Bring back the sinking RELU below Pool optimization
In #2653, we removed the Sinking Relu below MaxPool optimization, because it was causing troubles for some backends for which it was not useful. Now that we have a pass manager and allow a backend to customize its own optimization pipeline (added in #3185), we should bring this optimization back in as a pass, and then for backends that benefit from it, add it to their Backend::getOptimizationPipeline().
@jfix71 Does this still need to be done? I'm gathering a few work items to tackle on the plane on Friday. I won't have internet, so I'm trying to find issues that I can work on using my local repo on my laptop.
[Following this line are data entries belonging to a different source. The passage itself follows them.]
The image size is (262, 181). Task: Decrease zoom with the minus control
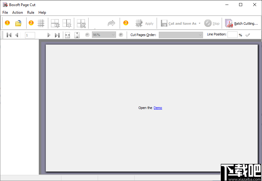tap(87, 35)
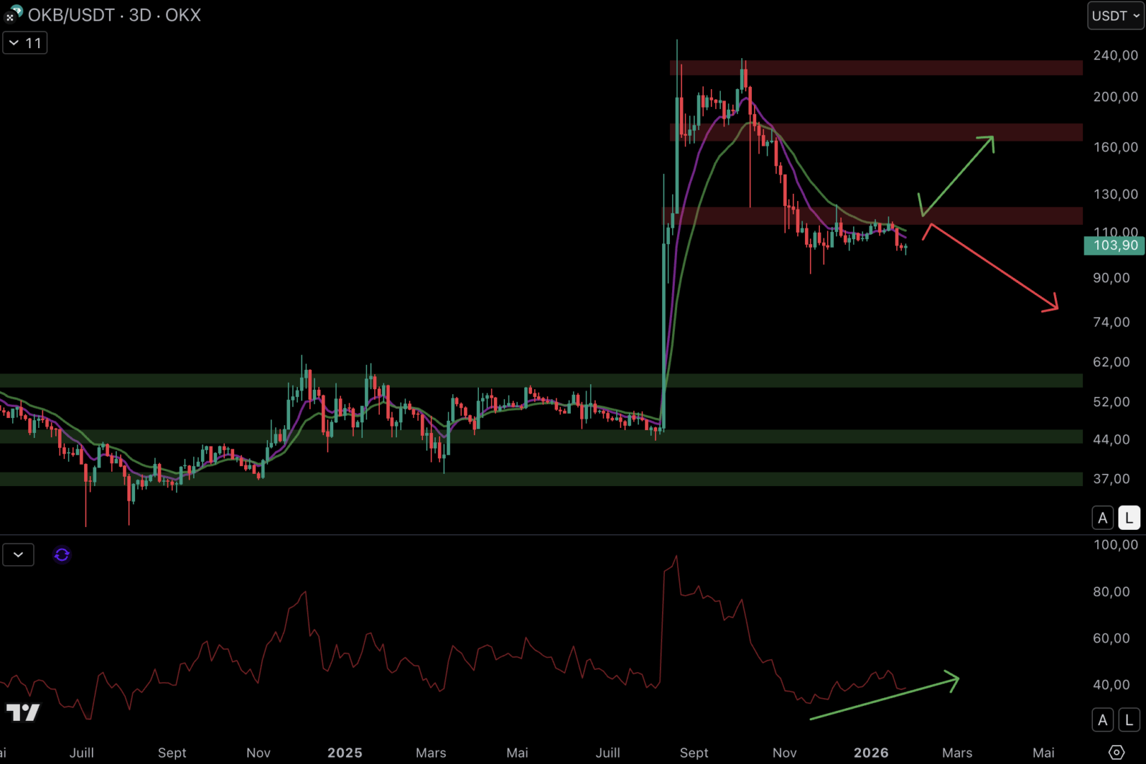This screenshot has height=764, width=1146.
Task: Toggle log scale L on main price pane
Action: pyautogui.click(x=1129, y=518)
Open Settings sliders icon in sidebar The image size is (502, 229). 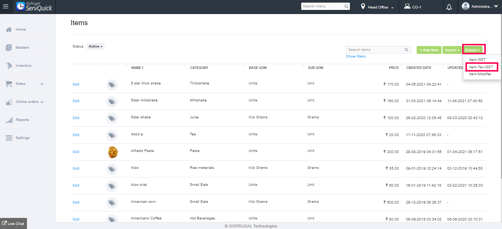click(9, 138)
@SplitInfinity I think so, yeah! Just make sure you load the previous optimization implementation locally before you take off 🙂
Hm, it seems that ReLU might be completely redundant here.
Some details: Say suppose you have sequence of Op -> ReLU -> MaxPool. In this case you are guaranteed that scale and offset for output tensor for MaxPool do not have negative numbers (given scales and offsets are set properly on each input/output). Now if we move ReLU below MaxPool effectively we switch input scales and offsets for MaxPool (could be negative now), but still keep non negative output scale of MaxPool (effectively MaxPool will be doing clipping for free). In this case ReLU becomes just redundant (could be eliminated).
What if the all of the values in the pool are negative? Also, what if we're not using quantization?
What if the all of the values in the pool are negative?
since there is a sequence of Relu->Maxpool (scale and offset of maxpool will clip >= 0 values). Only scenario I could see if somehow that ReLU->MaxPool is not from the original graph but were introduced by some other optimizations, which could potentially make MaxPool output floating point range to have negative nums.
Also, what if we're not using quantization?